Cheney Gets Heart Implant

Doctors implant a pager-sized device in the chest of U.S. Vice President Dick Cheney to correct episodes of abnormally fast heartbeats.

WASHINGTON -- Doctors implanted a pager-sized device in the chest of U.S. Vice President Dick Cheney on Saturday to correct episodes of a rapid heartbeat, President Bush said.

"I'm told the operation went well," Bush told reporters in Camp David, Maryland, as he met Japanese Prime Minister Junichiro Koizumi.

Asked if Cheney had the device implanted, Bush said: "They did put it in."

Later, doctors at George Washington University Hospital in Washington said their surgery to implant the device went well. "Everything went exceedingly well, exactly as planned," said Alan Wasserman, chairman of the department of medicine at the hospital, which Cheney entered at 8 a.m. EDT.

The surgeons said Cheney was in the recovery room having lunch and had taken a phone call from president Bush. He was expected to leave the hospital later on Saturday.

It was the third significant procedure addressing his heart problems since Cheney was elected vice president and came after a monitoring device two weeks ago discovered Cheney was having brief episodes of a rapid heartbeat.

The implantable cardioverter defibrillator (ICD) weighs less than 3 ounces (80 grams) and is implanted under the skin of the upper chest. It functions as a pacemaker, to speed the heart rate, and as a defibrillator, to slow it down. About 150,000 Americans have one.

Cheney, 60, entered the hospital in an apparently upbeat mood.

"Good," he said when asked how he felt as he arrived at the hospital with his wife Lynne. Was he anticipating an easy day? "I am," he replied.

The vice president has had four heart attacks since 1978, the most recent one last November. He had an angioplasty in March to reopen a partially blocked artery. In 1988, he underwent quadruple bypass surgery.

BUSH SAYS PACE SHOULD BE COMFORTABLE

His heart problems have raised questions about his ability to carry out his duties.
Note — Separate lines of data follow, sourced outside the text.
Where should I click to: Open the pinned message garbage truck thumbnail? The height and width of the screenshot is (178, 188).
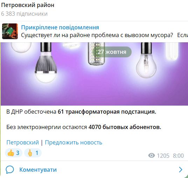10,31
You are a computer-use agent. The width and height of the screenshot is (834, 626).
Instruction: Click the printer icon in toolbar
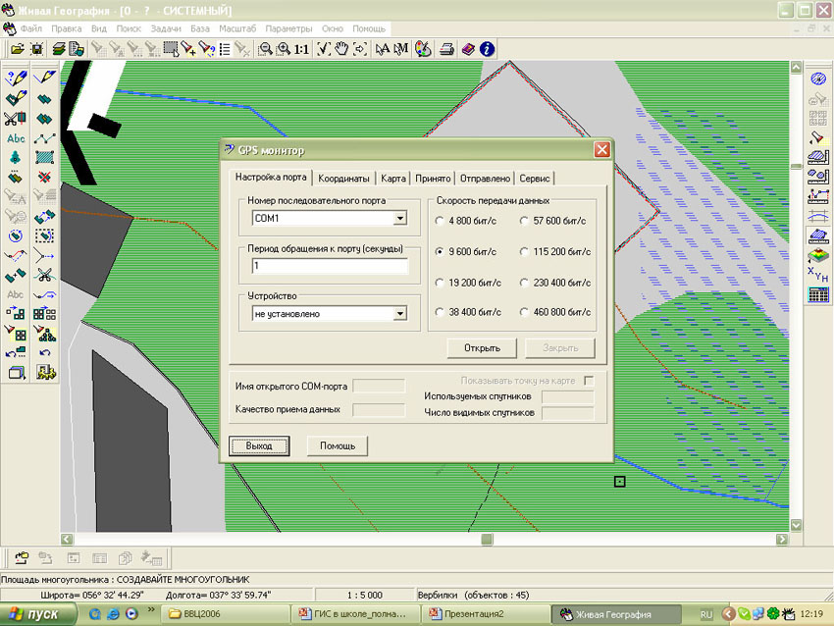(446, 48)
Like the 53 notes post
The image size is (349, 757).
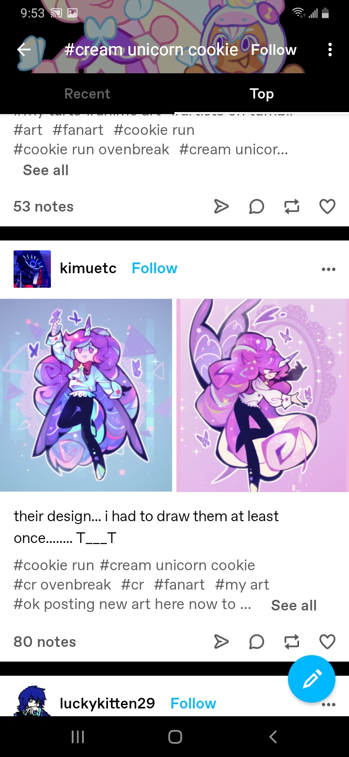point(327,207)
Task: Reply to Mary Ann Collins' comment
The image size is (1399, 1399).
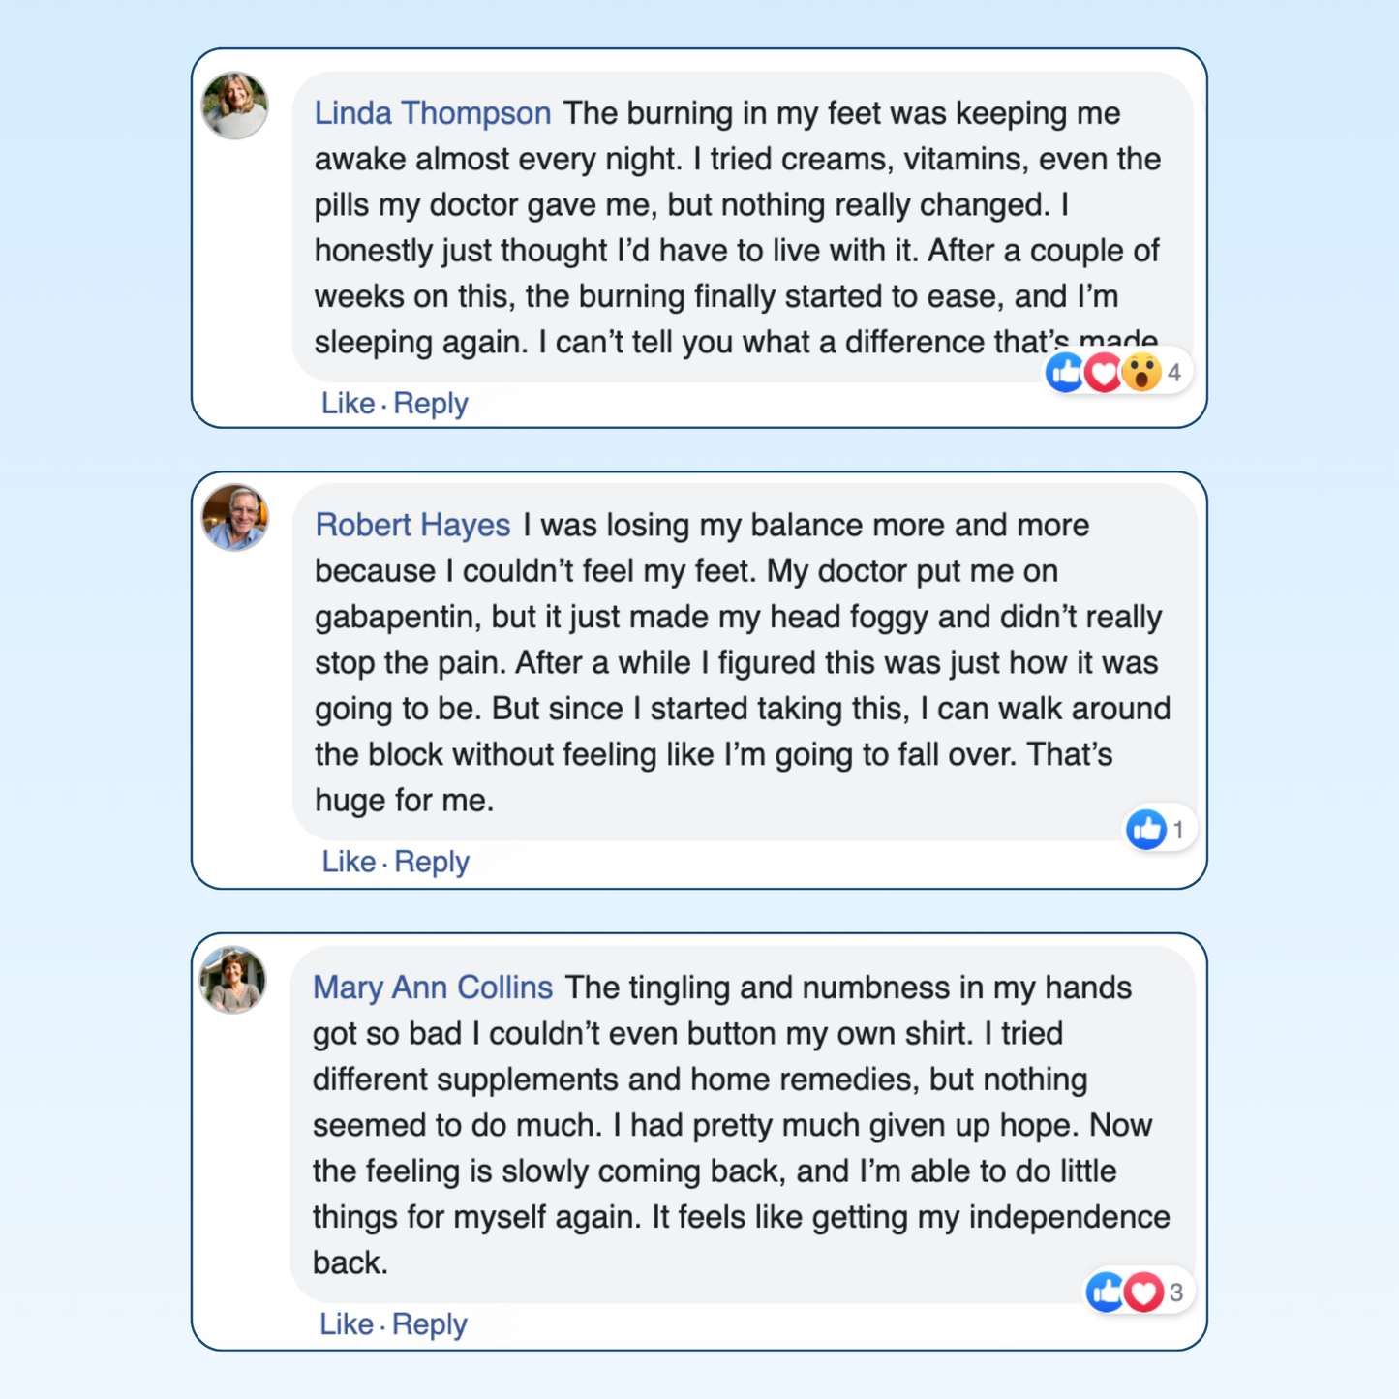Action: coord(430,1323)
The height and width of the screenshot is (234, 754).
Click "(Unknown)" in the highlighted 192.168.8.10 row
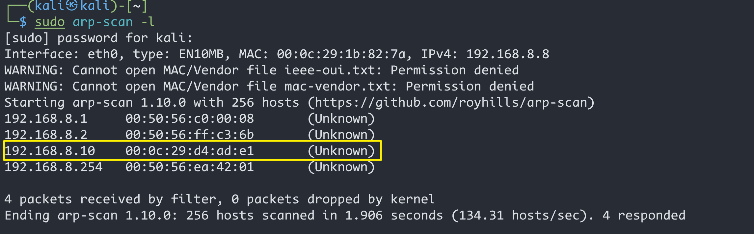point(341,151)
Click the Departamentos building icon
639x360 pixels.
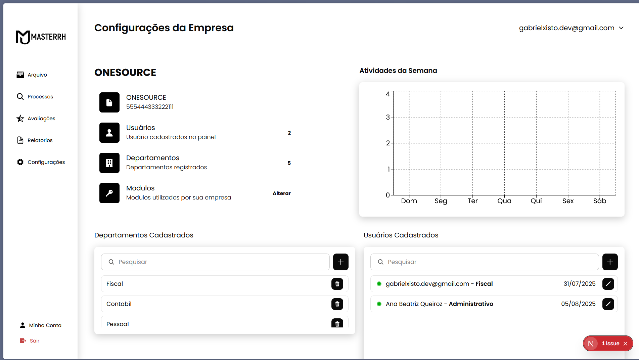pos(109,163)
But Bush said he did not think Cheney should -- or would -- slow down.

"He ought to work at a pace he is comfortable with ... . If I were to say, 'slow down, Mr. Vice President,' he would say, 'forget it,"' Bush said at Camp David.
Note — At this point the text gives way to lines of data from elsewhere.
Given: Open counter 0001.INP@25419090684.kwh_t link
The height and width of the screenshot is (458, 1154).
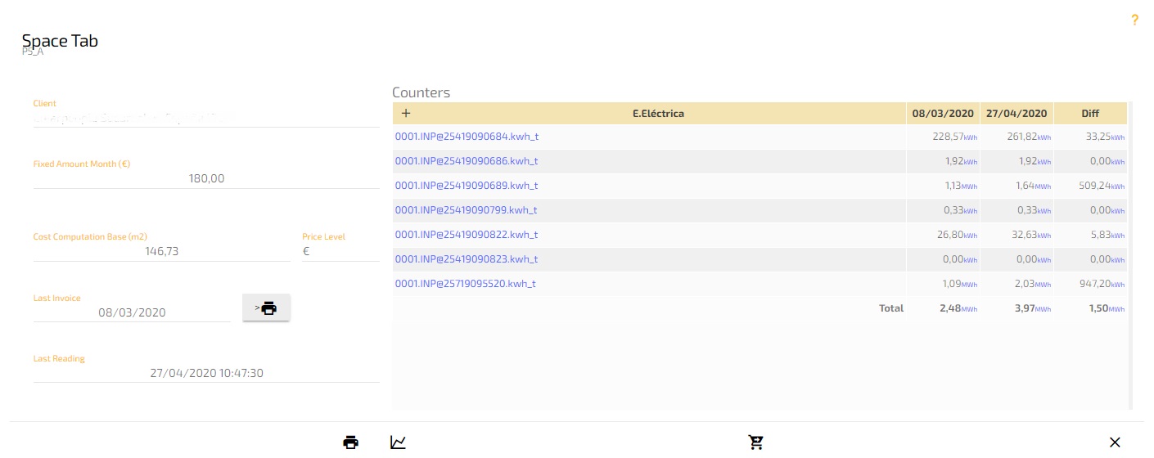Looking at the screenshot, I should pos(467,137).
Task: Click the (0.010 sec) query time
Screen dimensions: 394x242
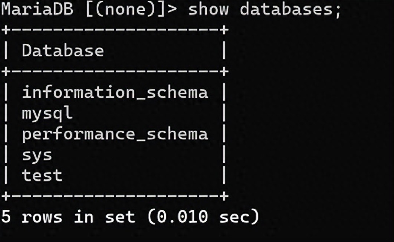Action: [203, 217]
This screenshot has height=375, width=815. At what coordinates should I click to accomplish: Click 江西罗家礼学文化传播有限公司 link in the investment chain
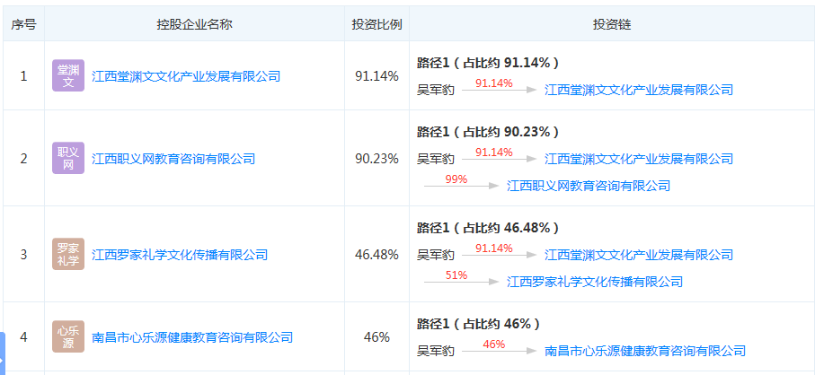click(595, 282)
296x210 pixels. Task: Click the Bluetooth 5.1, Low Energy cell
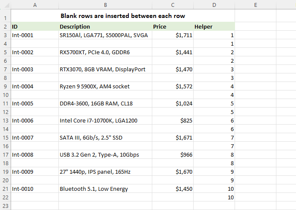105,189
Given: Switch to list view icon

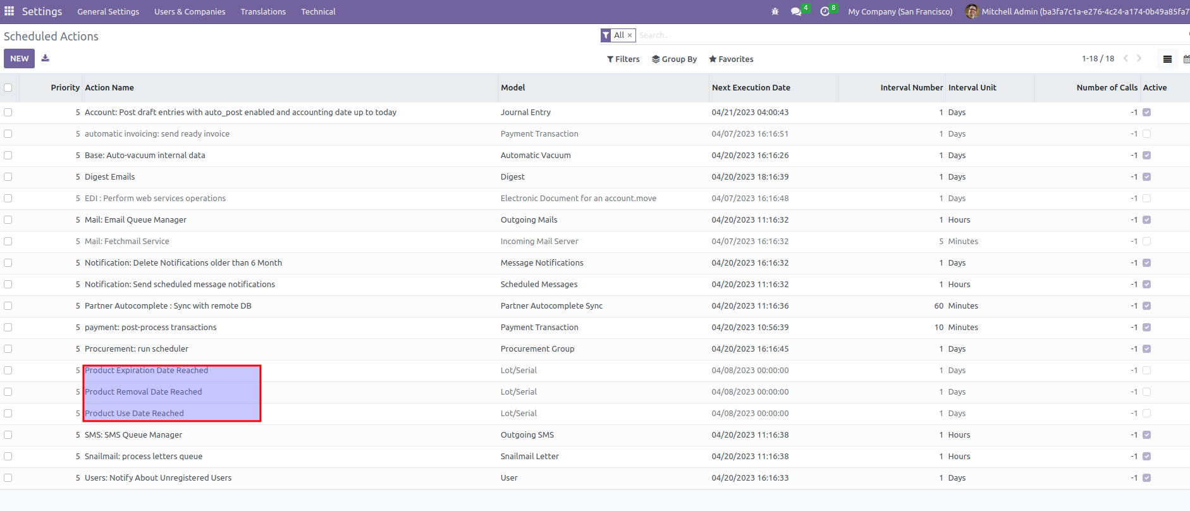Looking at the screenshot, I should pyautogui.click(x=1167, y=59).

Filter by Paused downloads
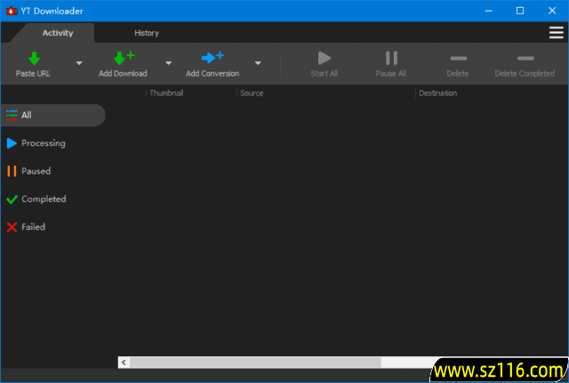36,171
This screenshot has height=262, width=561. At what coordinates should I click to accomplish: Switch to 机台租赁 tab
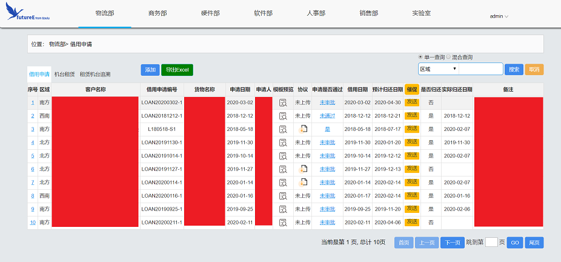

The surgery came after Cheney was the subject of an "electrophysiology" study during which he was to be sedated. It involved doctors threading wires into his heart from the groin and using them to stimulate the heart with a mild shock to see if they could induce an abnormal heart rhythm.

Cheney, who has been given more influence than most vice presidents, said on Friday that doctors told him there was no reason he could not continue to function normally in the nation's second highest job.

"I have no long-term doubts. The doctors have assured me that there is no reason why either the procedure or the device that is being implanted should in any way inhibit my capacity to function as vice president," he said.

But he said if doctors told him he no longer could properly carry out his duties, "I'd be the first to step down."

Cheney and his aides were optimistic that he would be released from the hospital on Saturday afternoon and resume a normal work schedule on Monday. He plans to leave Washington on Thursday for his home state of Wyoming for a long weekend.

Cheney decided to have the tests after a Holter electrocardiogram monitor that he wore for 34 hours turned up four separate episodes, one to two seconds each, of abnormally fast heartbeats.

His cardiologist, Jonathan Reiner, said Cheney felt none of these occurrences. Cheney wore the Holter monitor during a weekend rather than during the workweek when he would be expected to be under more stress.

Experts said the device should help.

"It's like having an emergency room implanted in your chest," said Dr. Douglas Zipes, a cardiologist at Indiana University School of Medicine in Indianapolis.

Zipes, who invented the cardioverter component of the ICD, said he spoke on Thursday with Cheney's cardiologist, Dr.

Zipes said Cheney's episodes of irregular heart rate were trivial.

"Ordinarily, we can dismiss those as being nothing. However, in someone who's had heart attacks, we know that they may be a red flag of a risk factor for a more serious episode," he said.

Zipes said that based on his conversation with Cheney's doctor, there has been no change or deterioration of Cheney's heart function.

Implanting an ICD could reduce Cheney's risk of sudden death to less than 1 percent, Zipes said. He will be able to return to normal activities quickly, he said.